Kieran Noonan represents Cork in the BETTER farm beef programme, along with Lissarda suckler man John McSweney.

Kieran keeps a 50-cow autumn-calving herd near Charleville. The herd is a mixture of pedigree (30) and commercial (20) cows.

Young calves getting accustomed to concentrate feed.

Young calves getting accustomed to concentrate feed.

The pedigree cohort is predominantly Limousin, though there are some Hereford bloodlines present too.

Kieran is a passionate breeder, with an encyclopaedic knowledge of genetic lines and the breeding indices, a trait that complements his off-farm job as an AI technician with Munster AI very well.

Dromanig King

He has built a solid reputation for producing quality pedigree stock and this culminated in the sale of a young Limousin bull to Dovea Genetics in late 2016.

Dromanig King. \ Dovea, Alfie ShawThe bull is by the famed Wilodge Cerberus and out of an Imperial cow.

“He was born in October 2015. Dromanig King (LM4302) has five stars on both the replacement (€149) and terminal (€143) indices,” Kieran said.

Calving difficulty is 4.4% (51% reliability) and carcase weight (weight for age) is an impressive 28kg. Daughter milk is 5.1kg (four stars across all breeds).

Across all of his pedigree progeny, the average bull selling price in 2017 was €2,470 and heifers were €1,500.

Scanning

There are 65 breeding females on the farm at present, with Kieran planning to keep calving numbers at 50. He is bulling all of his heifers and selling the surplus.

Cows that slip outside his autumn breeding period will either be culled at weaning, or bulled to calve in the springtime and sold at relevant sales.

Last week, 34 females were pregnancy scanned.

“There was one empty cow that had a dead embryo in her. We gave her a shot (enzaprost) and she was in heat three days later, so hopefully she held to that service.

“Out of 14 heifers in the batch scanned, three were empty. I’ll scan the rest of the herd before they go to grass,” he said.

Kieran has good covers of grass around his yard, having operated an autumn rotation planner in 2017, strategically closing paddocks off for winter.
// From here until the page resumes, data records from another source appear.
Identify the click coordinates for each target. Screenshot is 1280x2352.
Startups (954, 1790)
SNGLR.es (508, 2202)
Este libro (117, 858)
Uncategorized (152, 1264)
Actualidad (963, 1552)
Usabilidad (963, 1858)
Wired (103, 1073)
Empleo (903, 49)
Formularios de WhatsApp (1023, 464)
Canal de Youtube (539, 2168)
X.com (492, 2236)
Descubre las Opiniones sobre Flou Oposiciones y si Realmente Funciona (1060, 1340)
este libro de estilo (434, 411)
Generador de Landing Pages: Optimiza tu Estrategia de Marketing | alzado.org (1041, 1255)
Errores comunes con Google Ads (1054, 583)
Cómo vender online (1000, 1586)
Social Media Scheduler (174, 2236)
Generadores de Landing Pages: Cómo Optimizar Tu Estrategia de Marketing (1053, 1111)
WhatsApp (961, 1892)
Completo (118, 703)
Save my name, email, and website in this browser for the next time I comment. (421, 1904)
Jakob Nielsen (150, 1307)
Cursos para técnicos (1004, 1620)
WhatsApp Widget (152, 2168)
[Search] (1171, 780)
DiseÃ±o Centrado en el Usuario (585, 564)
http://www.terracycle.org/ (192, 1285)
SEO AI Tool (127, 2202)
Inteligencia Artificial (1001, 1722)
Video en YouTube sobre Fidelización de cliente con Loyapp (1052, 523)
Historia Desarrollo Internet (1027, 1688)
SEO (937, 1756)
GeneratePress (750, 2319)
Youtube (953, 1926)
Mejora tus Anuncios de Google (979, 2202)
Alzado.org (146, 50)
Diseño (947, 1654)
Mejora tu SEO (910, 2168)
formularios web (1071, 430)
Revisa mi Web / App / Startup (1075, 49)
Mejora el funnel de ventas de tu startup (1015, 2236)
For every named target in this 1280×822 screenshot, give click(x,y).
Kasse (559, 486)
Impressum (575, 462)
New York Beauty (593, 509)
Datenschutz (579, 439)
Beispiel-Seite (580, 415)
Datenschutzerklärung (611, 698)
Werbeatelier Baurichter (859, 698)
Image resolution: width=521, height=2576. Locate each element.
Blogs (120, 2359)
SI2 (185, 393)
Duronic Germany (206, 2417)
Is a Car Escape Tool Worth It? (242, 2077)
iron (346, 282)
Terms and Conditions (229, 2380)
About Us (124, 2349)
Kieran Noonan and a Fiston daughter.

Kieran Noonan and a Fiston daughter.

Given his autumn-calving pattern, young calves have the facility to creep out to these paddocks early. In fact, he is targeting his calves as his main stock group for grazing off silage ground pre-cutting. His plan is to close up silage fields by the second week in April.

Grass burst

Kieran recorded the second highest average grass growth across the BETTER beef programme in 2017, with his farm averaging almost 13t DM/ha of production.

Kieran’s grazing block is a tale of two halves. Of 105 acres, half were overrun with rushes at the turn of 2017.

This part of the farm was extremely unproductive, only achieving a handful of grazing in a good year. That meant that the productive part of the farm was carrying a stocking rate in excess of 5LU/ha at certain points in 2017.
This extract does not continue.